I don’t know whether he’s typical of American voters. It’s not something the next president will be able to ignore, though, that’s for sure. Aleppo’s now a hellscape reminiscent of the Battle of Stalingrad. Even by the horrifying standards of the Syrian war, the past week’s events Aleppo represent a new level of depravity. Russian and Syrian government airstrikes killed more than 300 people, most of them civilians and many of them children; more than 250,000 civilians are trapped. They’re under attack by the Syrian military and by thousands of foreign militiamen commanded by Iranian Revolutionary Guards, Hezbollah fighters, and Russian ground troops; and they’re under bombardment by heavy Russian and Syrian air power — the most sustained and intense bombardment since the beginning of the war. A genuine Axis of Evil, if anything ever was, has emerged from this. Most of the civilians are, according to the Violations Documentation Center in Syria, being killed by Russians. I don’t know how reliable they are, so take this with the usual caveats:
Meanwhile, Putin has formally resurrected the KGB itself:
According to the Russian daily Kommersant, a major new reshuffle of Russia’s security agencies is under way that will unite the FSB (the main successor agency to the KGB) with Russia’s foreign intelligence service into a new super-agency called the Ministry of State Security — a report that, significantly, wasn’t denied by the Kremlin or the FSB itself.
The new agency, which revives the name of Stalin’s secret police between 1943 and 1953, will be as large and powerful as the old Soviet KGB, employing as many as 250,000 people.
The creation of the new Ministry of State Security represents a “victory for the party of the Chekists,” said Moscow security analyst Tatyana Stanovaya, referring to the first Bolshevik secret police. The important difference is that, at its core, the reshuffle marks Putin’s asserting his own personal authority over Russia’s security apparatus. …
“On the night of September 18 to 19 … the country went from authoritarian to totalitarian,” wrote former liberal Duma deputy Gennady Gudkov on his Facebook page.
And the Ukrainian military is reporting the heaviest day of fighting since the latest attempt at a ceasefire came into effect on September 15.
Richard Cohen at the Washington Post, not exactly known as a Trump booster, is absolutely scathing about the Administration’s role in this:
This is not Kerry’s failure. It is Obama’s. He takes overweening pride in being the anti-George W. Bush. Obama is the president who did not get us into any nonessential wars of the Iraq variety. The consequences for Syria have been dire — perhaps 500,000 dead, 7 million internal refugees, with millions more surging toward Europe like a tsunami of the desperate.

# Work to do
A - In the commentary on Aleppo and Russia's security agencies, do these statements agree with the text? Answer yes or no for each and quote the deciding words. (i) The new Russian agency could employ as many as 250,000 people. (ii) The Kremlin denied the Kommersant report about the reshuffle. (iii) The latest Ukrainian ceasefire attempt came into effect on September 19.
B - Write the next part of the commentary on Aleppo and Obama's Syria policy, picking up after its final sentence.

# Supplied entries
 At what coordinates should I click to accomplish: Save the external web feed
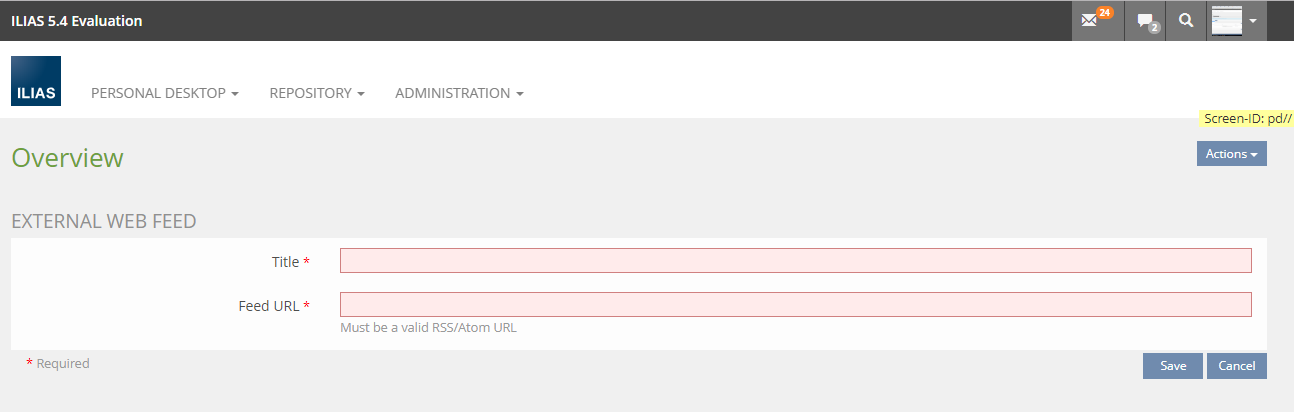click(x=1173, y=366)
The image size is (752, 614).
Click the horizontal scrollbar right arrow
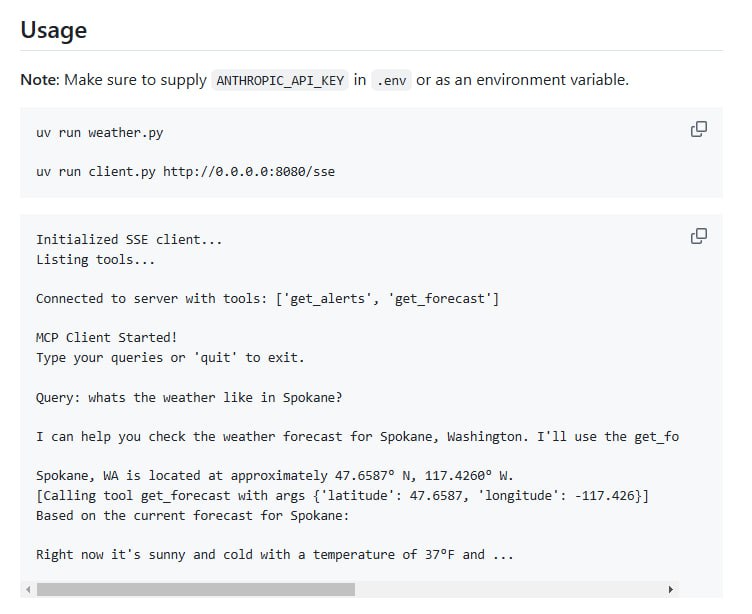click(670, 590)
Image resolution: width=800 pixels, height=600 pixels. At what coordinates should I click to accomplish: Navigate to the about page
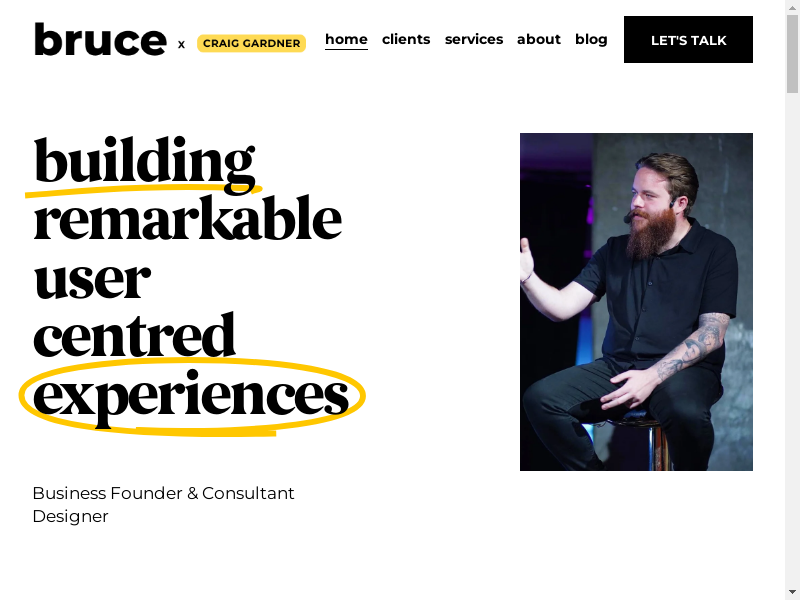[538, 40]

# Responses to the tasks
A -
(i) Yes: "employing as many as 250,000 people."
(ii) No: "a report that, significantly, wasn’t denied by the Kremlin or the FSB itself."
(iii) No: "since the latest attempt at a ceasefire came into effect on September 15."

B -
European politics has been upended — Germany’s Angela Merkel is in trouble, Britain has bolted from the European Union, and Hungary and Poland are embracing their shameful pasts — but there is yet another casualty of this war, the once-universal perception that the United States would never abide the slaughter of innocents on this scale. Yet, we have. Obama has proclaimed doing nothing as doing something — lives saved, a quagmire avoided. But doing nothing is not nothing. It is a policy of its own, in this case allowing the creation of a true axis of evil: a gleeful, high-kicking chorus line of Russia, Iran and Bashar al-Assad’s Syria. They stomp on everything in their path.
Aleppo then is like Guernica, a place of carnage. It’s also a symbol of American weakness. The same Putin who mucks around in Syria has filched U.S. emails and barged into the U.S. election. He has kept Crimea and a hunk of Ukraine and may decide tomorrow that the Baltics, once Soviet, need liberating from liberation. He long ago sized up Obama: all brain, no muscle.
All over the world, U.S. power is dismissed. The Philippine president, a volcanic vulgarian, called the president a “son of a whore” and, instead of doing an update of sending in the fleet, Obama canceled a meeting. China constructs synthetic islands in the Pacific Ocean, claiming shipping lanes that no one should own, and every once in a while a U.S. warship cruises close — but not too close. We pretend to have made a point. The Chinese wave and continue building. The North Koreans are developing a nuclear missile to reach Rodeo Drive, and God only knows what the Iranians are up to deep in their tunnels.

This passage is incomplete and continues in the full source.